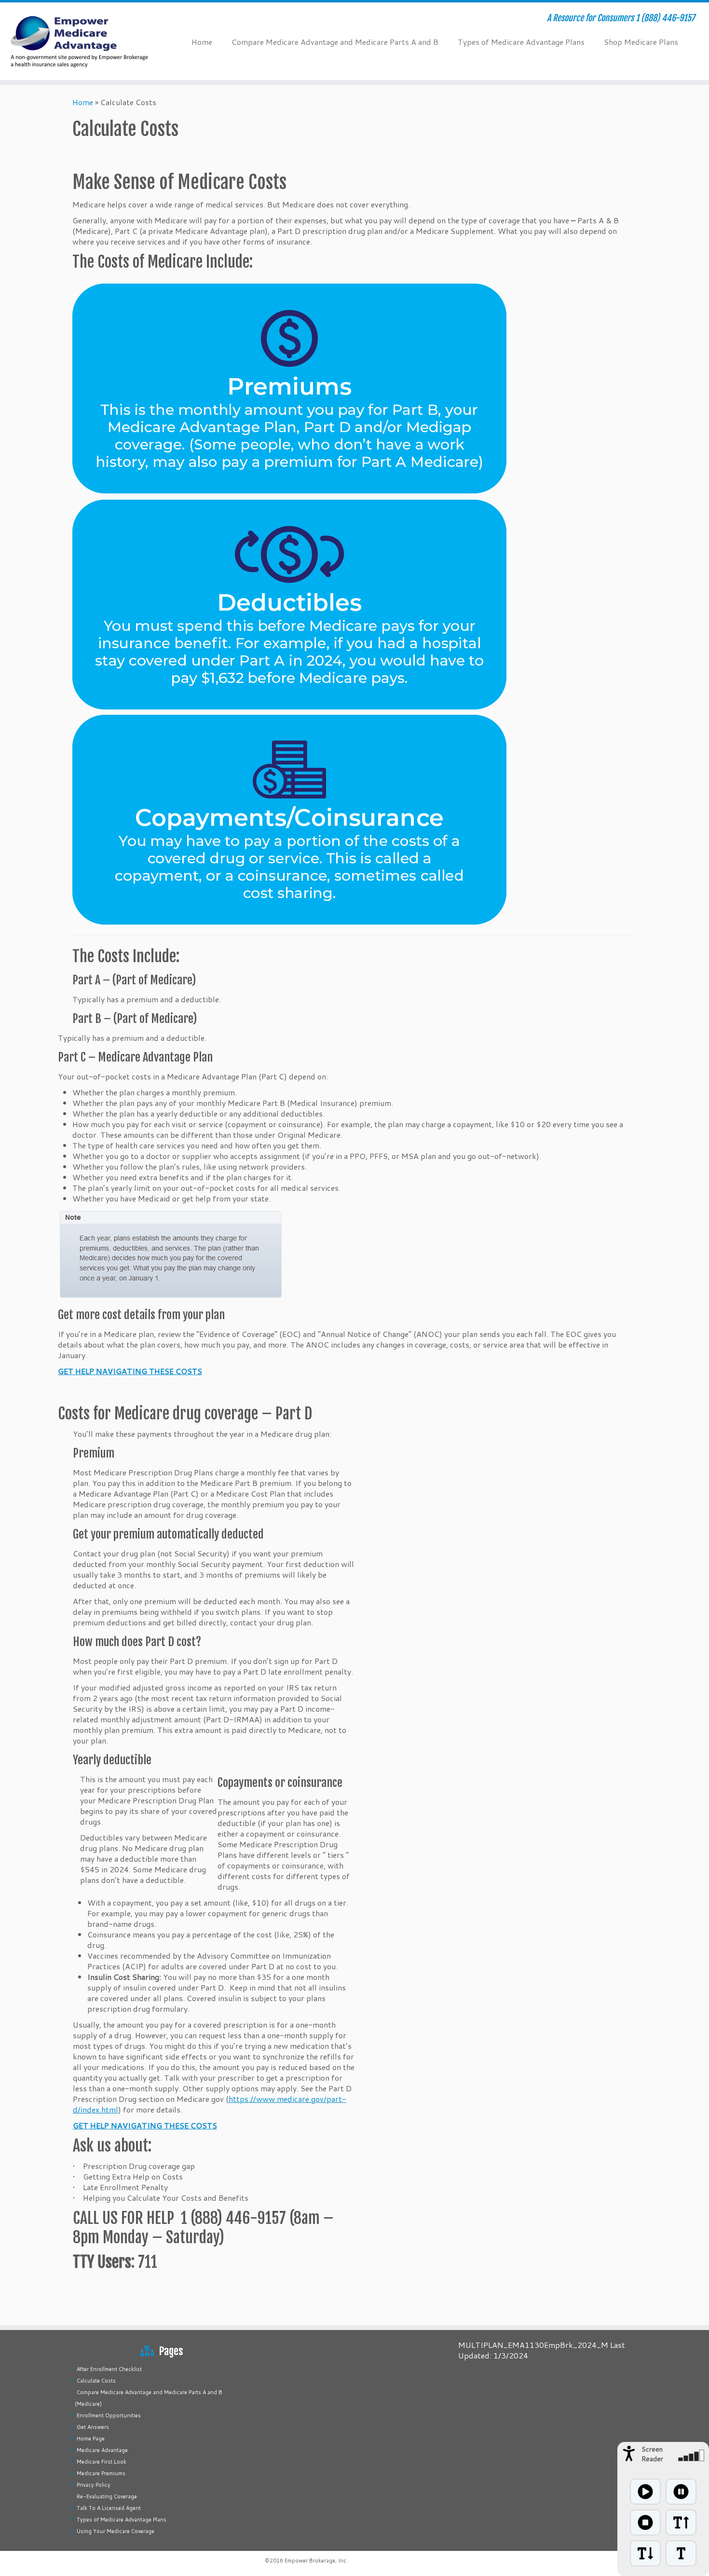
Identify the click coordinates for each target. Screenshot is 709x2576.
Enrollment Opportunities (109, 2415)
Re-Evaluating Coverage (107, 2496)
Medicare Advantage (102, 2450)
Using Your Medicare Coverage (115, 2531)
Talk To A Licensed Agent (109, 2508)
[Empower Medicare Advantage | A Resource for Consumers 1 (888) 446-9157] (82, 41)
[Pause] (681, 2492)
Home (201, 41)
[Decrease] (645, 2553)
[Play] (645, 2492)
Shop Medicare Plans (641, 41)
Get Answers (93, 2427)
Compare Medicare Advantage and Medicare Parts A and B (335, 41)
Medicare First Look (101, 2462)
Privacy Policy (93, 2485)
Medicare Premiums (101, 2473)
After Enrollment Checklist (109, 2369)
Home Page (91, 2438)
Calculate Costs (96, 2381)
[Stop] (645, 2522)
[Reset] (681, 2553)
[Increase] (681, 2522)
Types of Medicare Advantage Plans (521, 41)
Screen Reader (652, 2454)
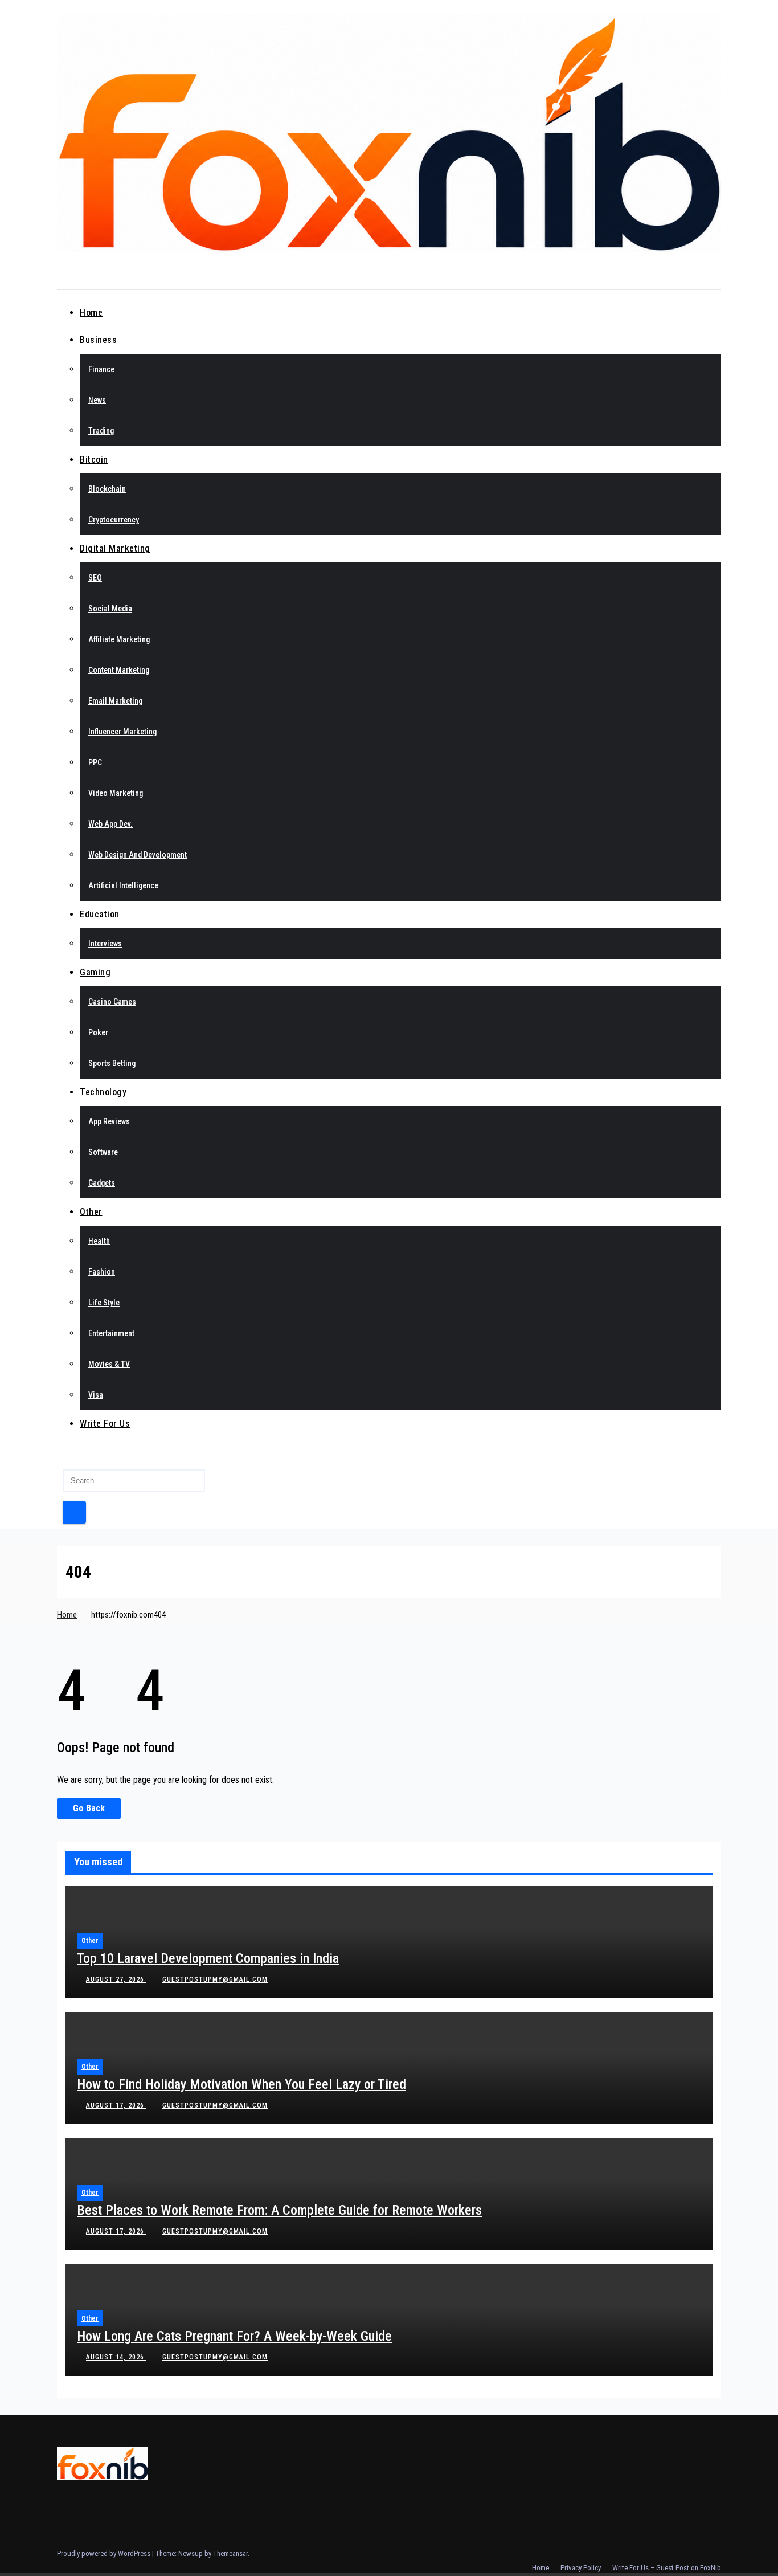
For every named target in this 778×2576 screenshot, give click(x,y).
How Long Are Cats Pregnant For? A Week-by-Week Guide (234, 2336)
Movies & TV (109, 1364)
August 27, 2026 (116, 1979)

______________________________

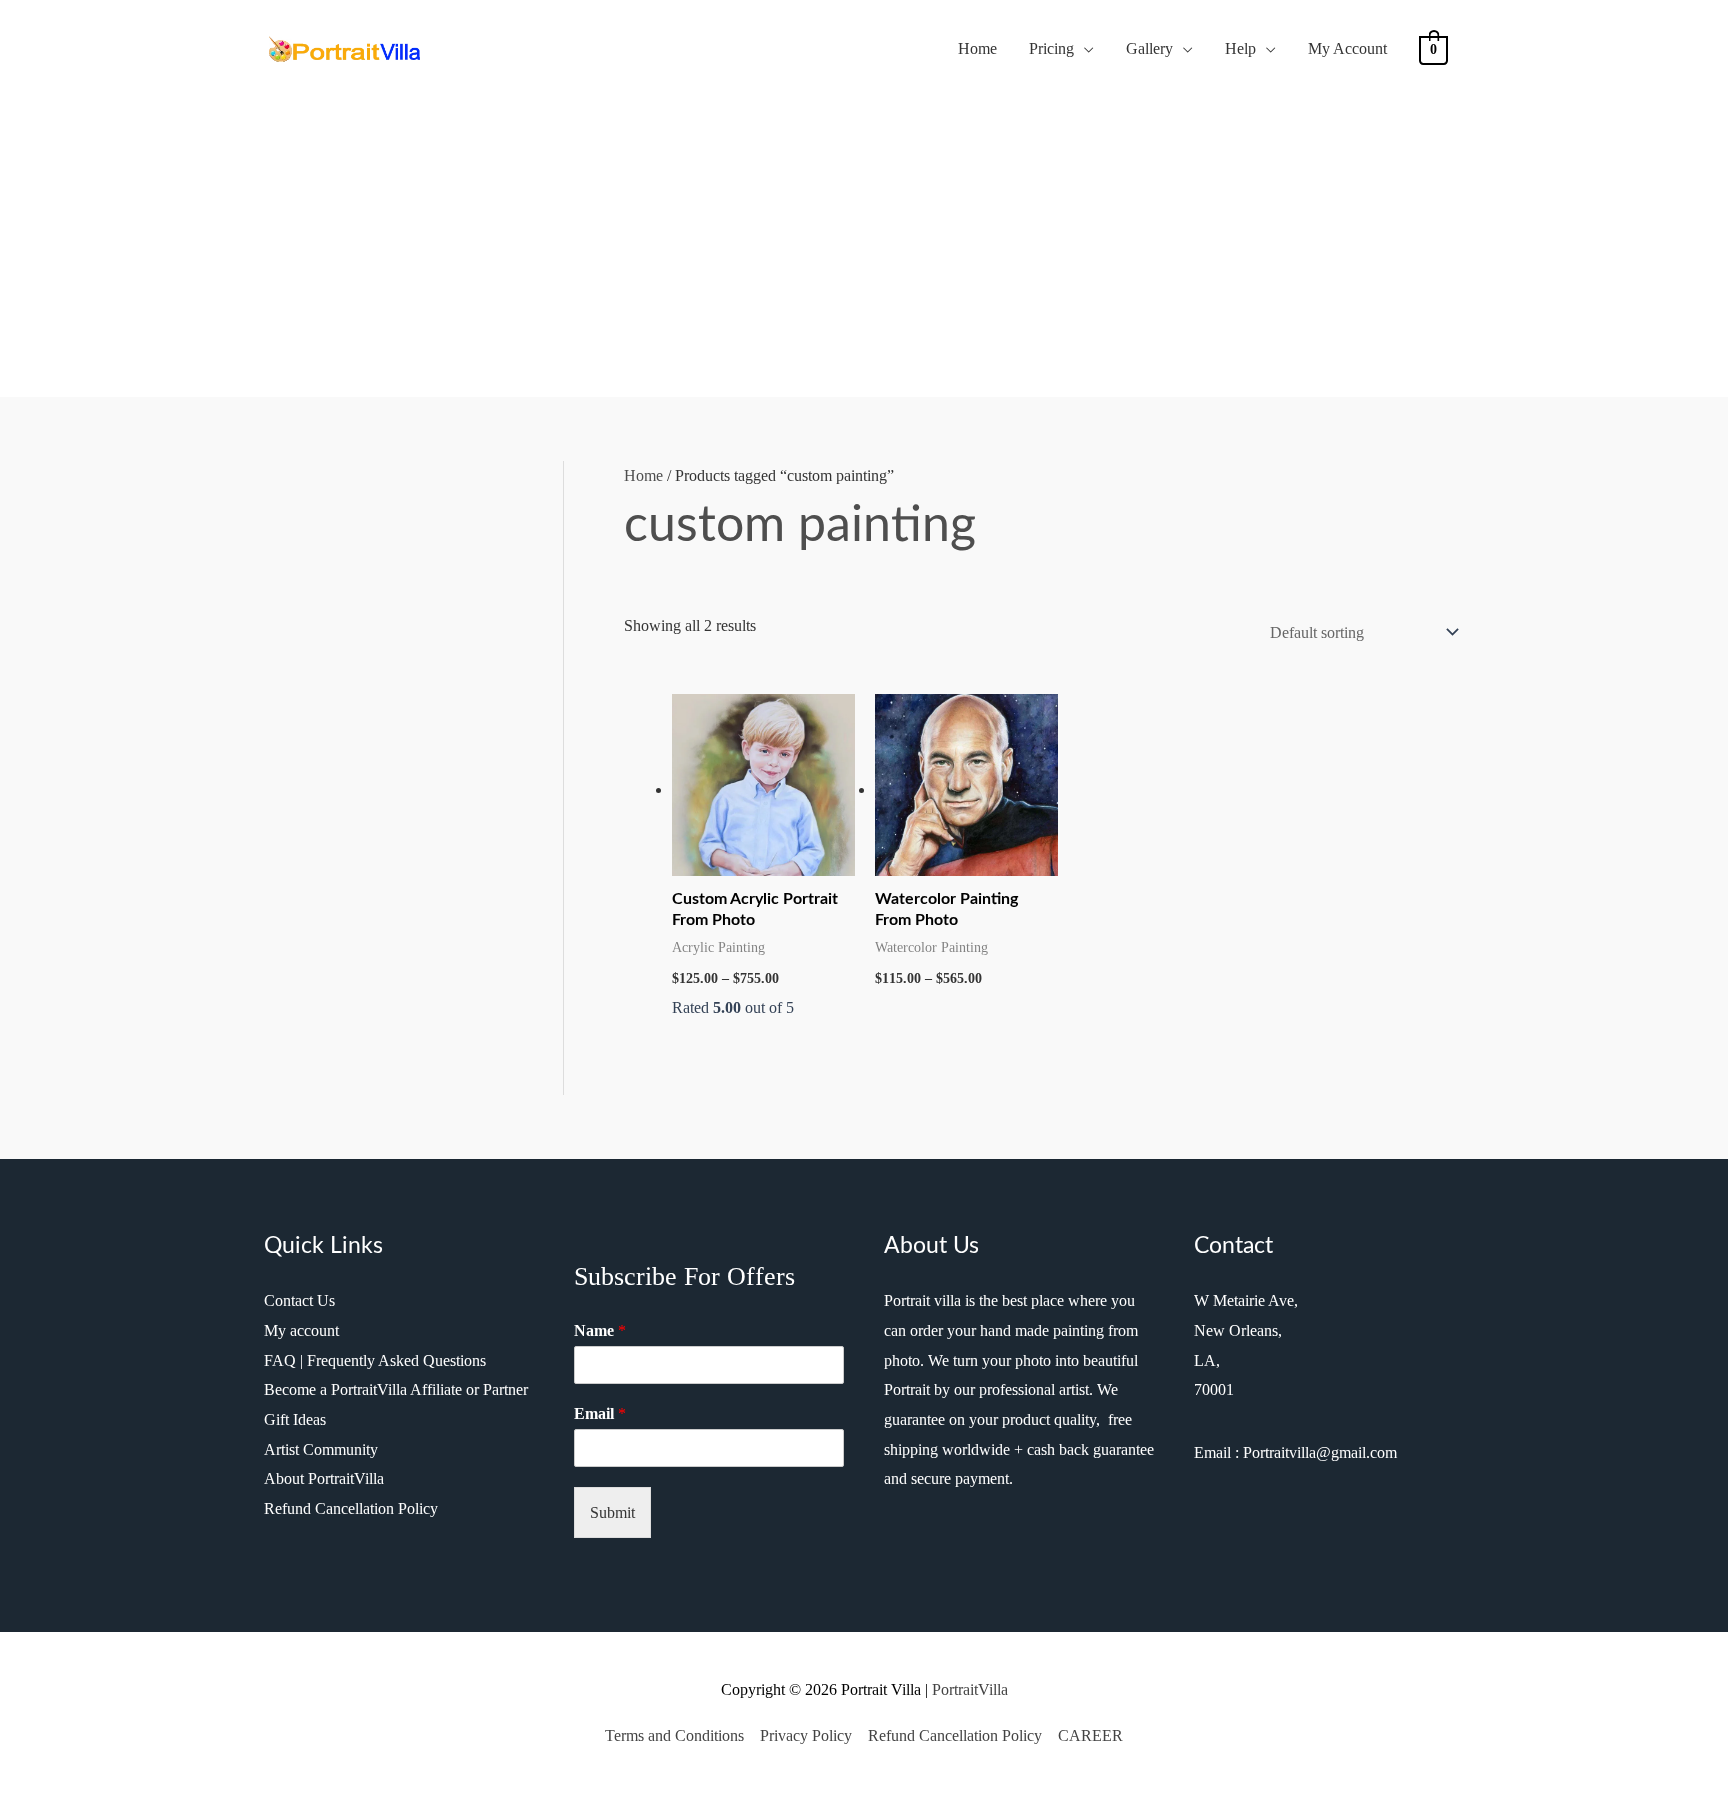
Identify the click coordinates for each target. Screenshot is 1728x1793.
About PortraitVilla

______________________________

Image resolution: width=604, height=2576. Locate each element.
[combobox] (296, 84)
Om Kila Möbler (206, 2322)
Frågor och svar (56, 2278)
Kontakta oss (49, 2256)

______________________________

§ **EXERCISE DESCRIPTION**: Using the records above, return word for word the lines that begin at the one containing "Types of Medicare Advantage Plans (521, 41)" and end at the one containing "August 27, 2026 (116, 1979)", both of them included and no pictures.

§ **REPLY**:
Types of Medicare Advantage Plans (521, 41)
Screen Reader (652, 2454)
For every named target in this 778×2576 screenshot, give click(x,y).
How Long Are Cats Pregnant For? A Week-by-Week Guide (234, 2336)
Movies & TV (109, 1364)
August 27, 2026 (116, 1979)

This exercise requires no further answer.